The plaintiff also argued that the Attendance Rule infringes on a parent’s right to guide her child’s upbringing, education and religion, and the Attendance Rule must be narrowly tailored to serve a compelling government interest.
Of particular relevance here was Angstadt v. Midd-W. Sch. Dist., 377 F.3d 338, 344 (3d Cir. 2004), a case in which the court found that “the Attendance Rule does not unreasonably interfere with the plaintiff’s right to direct her child’s education.”
The plaintiff argued that Angstadt “is not controlling.” The court disagreed.
“What Plaintiff essentially argues is that the right to guide a child’s education also includes the right to be free from any state restrictions as to when and where her child may play interscholastic sports. However, no court has declared that such a right exists, and such a finding would be directly contrary both to the Third Circuit’s holding in Angstadt and to the settled law that there is no constitutionally protected right to play sports. See Angstadt, 377 F.3d at 344 n.2; Palmer v. Merluzzi, 868 F.2d 90, 96 (3d Cir. 1989) (‘Participation in extracurricular activities is not a fundamental right.’)”
Accordingly, the court dismissed the Constitutional claims against the defendants with prejudice.

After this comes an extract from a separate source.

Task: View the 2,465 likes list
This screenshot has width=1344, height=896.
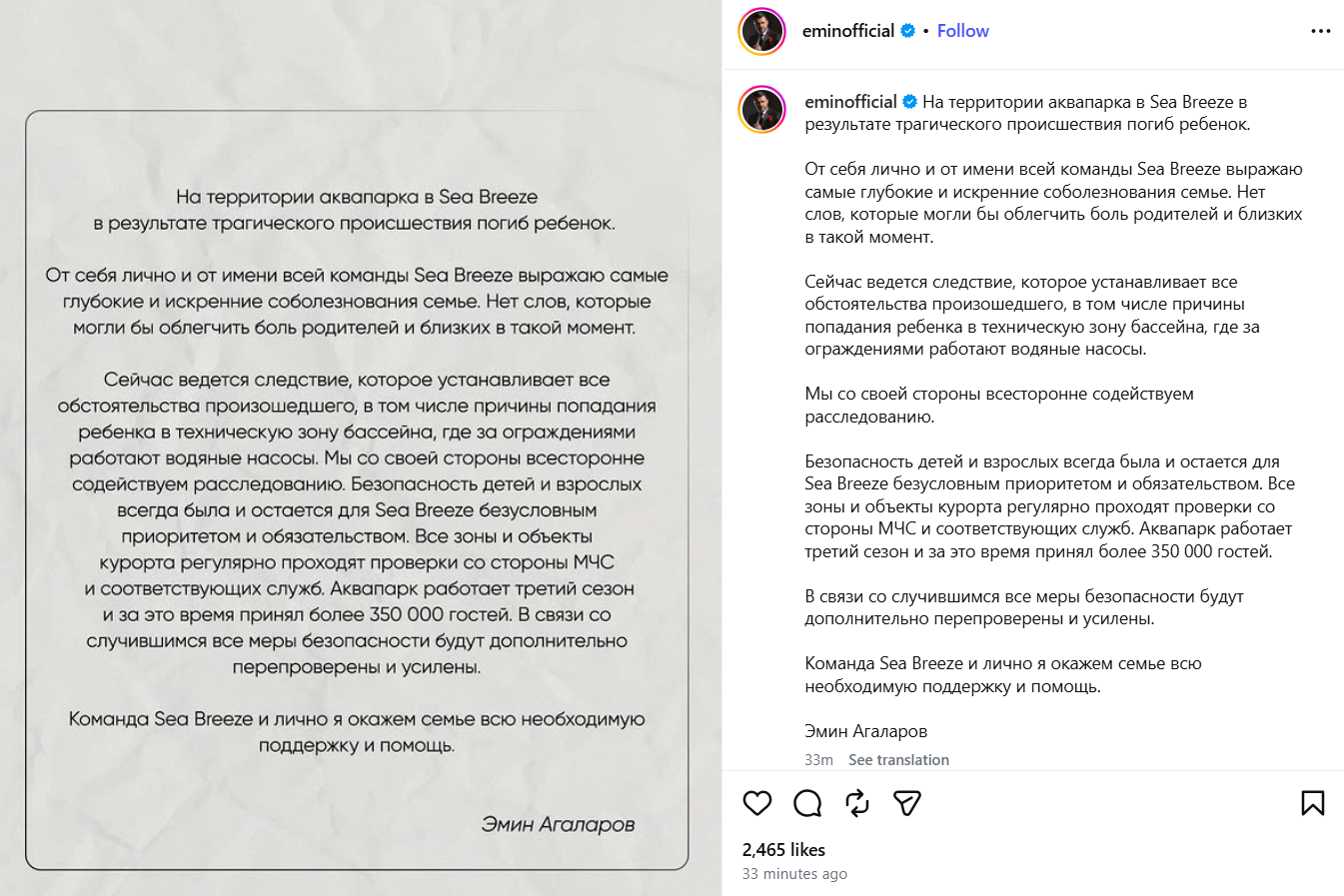Action: pyautogui.click(x=783, y=850)
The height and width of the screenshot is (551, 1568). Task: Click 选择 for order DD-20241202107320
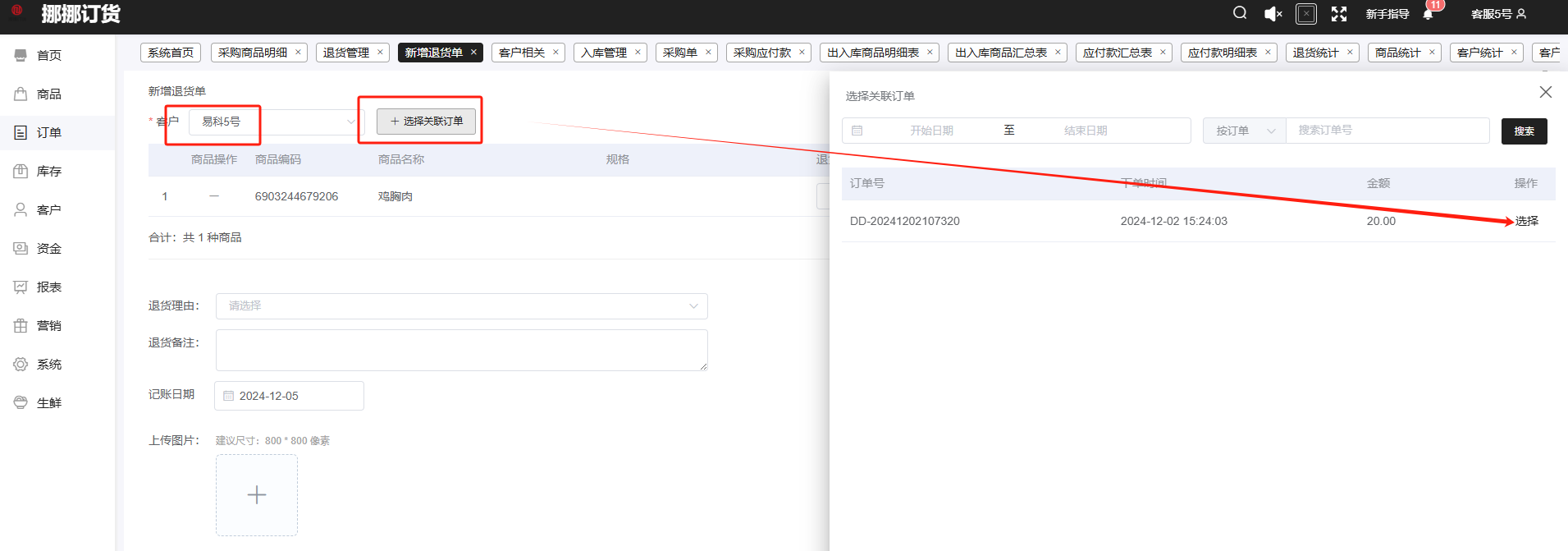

Shonda Chapman v. Pennsylvania Interscholastic Athletic Association et al.; M.D. Pa.;
No. 1:14-cv-00192, 2014 U.S. Dist. LEXIS 84299; 6/18/14
Attorneys of Record: (for plaintiff) David Joseph Chapman, LEAD ATTORNEY, Schmidt Kramer PC, Harrisburg, PA. (for defendants) Alan R. Boynton, Jr., LEAD ATTORNEY, McNees, Wallace & Nurick, Harrisburg, PA; Geoffrey B. Fehling, LEAD ATTORNEY, McNees Wallace & Nurick LLC, Harrisburg, PA.